──────── Records for this task ────────

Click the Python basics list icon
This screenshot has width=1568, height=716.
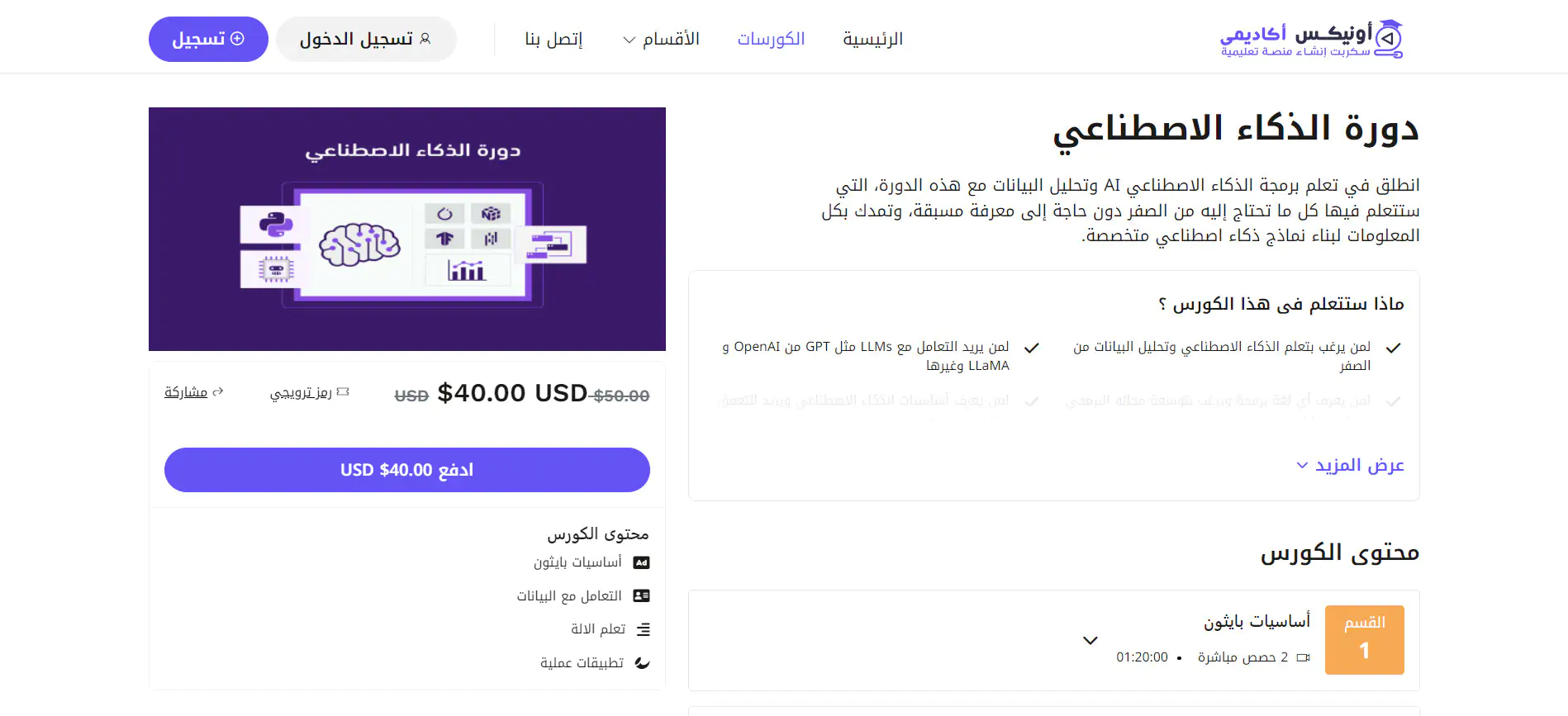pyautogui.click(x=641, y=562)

────────
──────── Records for this task ────────

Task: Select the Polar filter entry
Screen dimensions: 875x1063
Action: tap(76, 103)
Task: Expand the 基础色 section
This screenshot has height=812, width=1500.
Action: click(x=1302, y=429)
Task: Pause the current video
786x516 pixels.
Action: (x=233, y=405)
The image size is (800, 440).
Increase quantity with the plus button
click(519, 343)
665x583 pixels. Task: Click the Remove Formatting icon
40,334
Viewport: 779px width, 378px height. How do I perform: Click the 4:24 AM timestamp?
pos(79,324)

────────
──────── Records for this task ────────

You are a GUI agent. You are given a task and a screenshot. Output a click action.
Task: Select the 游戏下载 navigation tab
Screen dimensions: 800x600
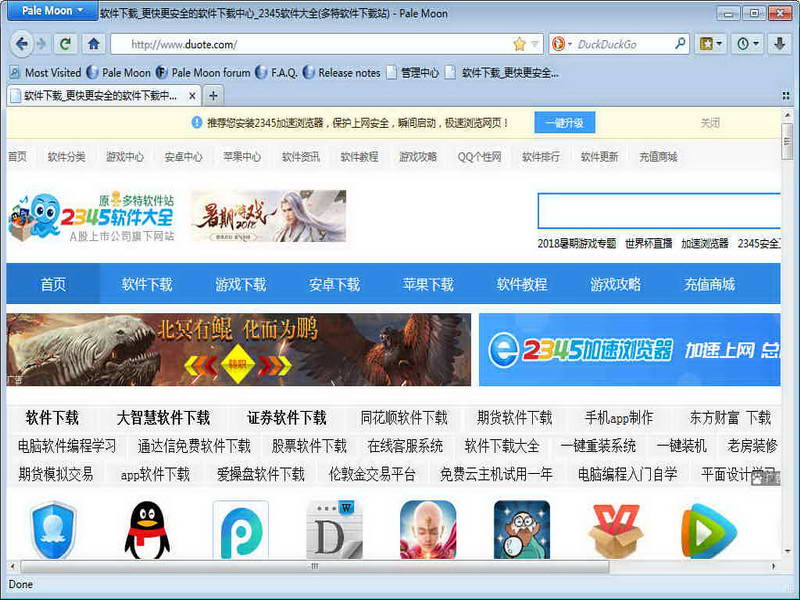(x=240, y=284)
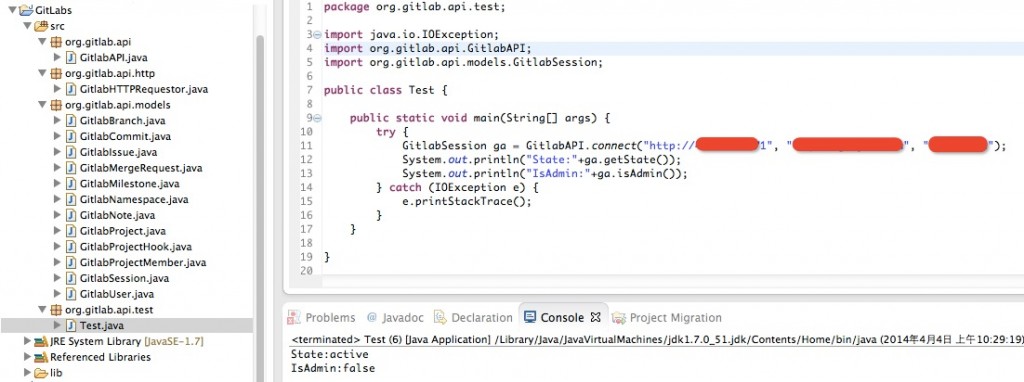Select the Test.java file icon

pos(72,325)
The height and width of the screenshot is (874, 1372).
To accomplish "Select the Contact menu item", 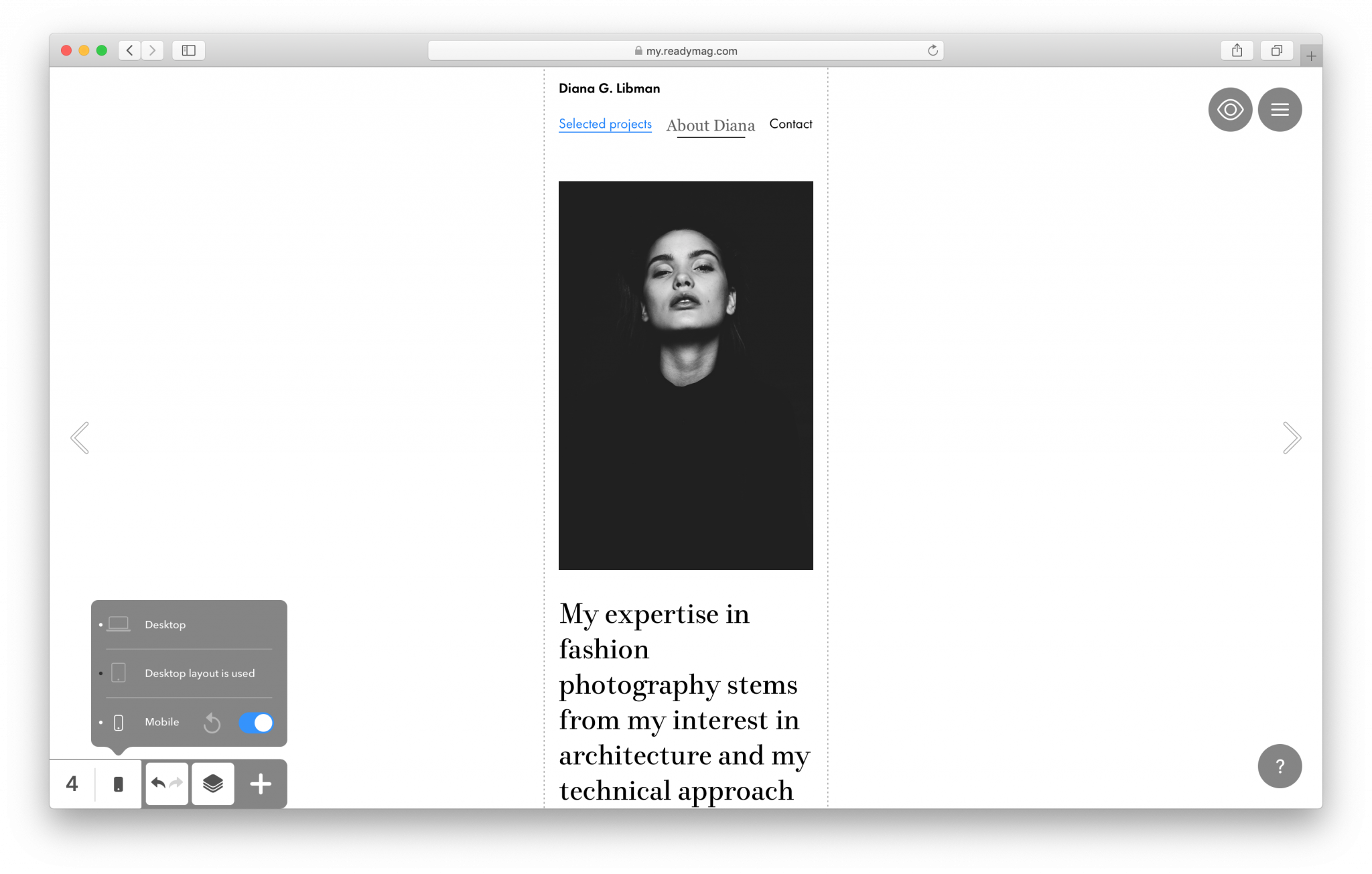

────────

Problem to solve ->
Every line from the one with "The height and" through the one with "the Contact menu" is to be reproduced exactly as written above, and the pictures are to be dropped.

Answer to this task ->
The height and width of the screenshot is (874, 1372).
To accomplish "Select the Contact menu item", 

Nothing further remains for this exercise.